De la dizaine de grandes entreprises contactées par Le Monde, aucune n'a donné suite à nos demandes d'entretien sur ce sujet, certaines au motif que « l'écrasante majorité de [leurs] salariés ont été recrutés et travaillent à l'étranger ». Les responsables politiques sont plus bavards. « Dire que la mobilité professionnelle est une fuite est une vision étriquée qui ne correspond pas à la réalité. La France ne vit pas en autarcie », déclarait fin 2012 au Monde Hélène Conway-Mouret, ministre déléguée chargée des Français de l'étranger. Et « 70 % rentrent en France dans les dix années ». Le 3 avril, elle organise une conférence sur le thème : « Français à l'étranger, un atout pour la France ».
Luc Chatel, député UMP de Haute-Marne, défendra, le 8 avril, la création d'une commission d'enquête à l'Assemblée afin d'examiner ce « sujet grave ». Favorable à l'ouverture internationale, l'ex-ministre de l'éducation s'inquiète de « tous ceux qui sont contraints de partir parce qu'ils pensent ne pas trouver un emploi, ne pas pouvoir créer une entreprise… Cela représente une menace pour la France. »
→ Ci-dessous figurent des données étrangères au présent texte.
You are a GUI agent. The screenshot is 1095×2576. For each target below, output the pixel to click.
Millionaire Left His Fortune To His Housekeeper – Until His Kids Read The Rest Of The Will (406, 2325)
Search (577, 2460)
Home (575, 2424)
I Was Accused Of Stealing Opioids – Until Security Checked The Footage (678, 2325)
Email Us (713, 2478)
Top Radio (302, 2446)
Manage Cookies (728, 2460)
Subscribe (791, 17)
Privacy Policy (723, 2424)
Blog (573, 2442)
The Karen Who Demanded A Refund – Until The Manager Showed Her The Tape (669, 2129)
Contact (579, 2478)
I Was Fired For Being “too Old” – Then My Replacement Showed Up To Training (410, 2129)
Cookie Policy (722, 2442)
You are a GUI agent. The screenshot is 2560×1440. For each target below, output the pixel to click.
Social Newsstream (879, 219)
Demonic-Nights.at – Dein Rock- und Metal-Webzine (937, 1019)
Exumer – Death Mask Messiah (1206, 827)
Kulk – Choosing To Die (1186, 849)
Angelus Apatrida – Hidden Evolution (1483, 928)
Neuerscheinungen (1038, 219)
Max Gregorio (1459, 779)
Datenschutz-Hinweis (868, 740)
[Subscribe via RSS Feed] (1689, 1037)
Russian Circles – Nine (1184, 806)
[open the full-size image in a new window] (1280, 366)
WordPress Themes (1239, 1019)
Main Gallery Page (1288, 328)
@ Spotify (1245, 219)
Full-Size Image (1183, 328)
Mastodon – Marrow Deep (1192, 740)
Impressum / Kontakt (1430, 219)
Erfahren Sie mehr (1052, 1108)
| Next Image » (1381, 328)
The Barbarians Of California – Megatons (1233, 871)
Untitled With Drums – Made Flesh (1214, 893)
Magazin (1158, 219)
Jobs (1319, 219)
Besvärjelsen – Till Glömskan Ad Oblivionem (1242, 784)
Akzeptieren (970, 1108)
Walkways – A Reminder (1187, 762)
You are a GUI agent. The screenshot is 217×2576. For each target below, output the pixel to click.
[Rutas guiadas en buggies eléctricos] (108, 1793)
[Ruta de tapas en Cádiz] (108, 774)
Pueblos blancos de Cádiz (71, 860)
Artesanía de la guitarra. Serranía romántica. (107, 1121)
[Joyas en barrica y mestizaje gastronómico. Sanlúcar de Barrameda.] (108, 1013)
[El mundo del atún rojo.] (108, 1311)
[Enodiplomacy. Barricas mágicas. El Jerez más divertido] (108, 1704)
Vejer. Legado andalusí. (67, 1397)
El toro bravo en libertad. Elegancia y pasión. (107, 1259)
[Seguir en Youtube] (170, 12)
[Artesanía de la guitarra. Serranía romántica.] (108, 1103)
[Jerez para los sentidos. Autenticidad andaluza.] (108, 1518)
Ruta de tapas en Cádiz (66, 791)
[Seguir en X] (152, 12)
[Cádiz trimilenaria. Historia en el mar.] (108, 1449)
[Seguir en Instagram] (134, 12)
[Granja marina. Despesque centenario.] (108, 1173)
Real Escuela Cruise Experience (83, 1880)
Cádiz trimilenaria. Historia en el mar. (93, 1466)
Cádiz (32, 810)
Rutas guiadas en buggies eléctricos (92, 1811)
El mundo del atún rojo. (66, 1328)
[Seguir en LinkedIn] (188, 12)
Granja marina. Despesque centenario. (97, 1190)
Attention, plaide Frédéric Lefebvre, député UMP des Français de l'étranger : « Il ne faut pas caricaturer nos compatriotes qui s'expatrient. Ils sont l'un des principaux atouts de la France dans la mondialisation. La logique, ce n'est pas de les dissuader de partir, mais de créer les conditions pour qu'ils maintiennent le lien avec la France. » A l'unisson de la CCIP, il pense qu'il faut « ressouder la diaspora ».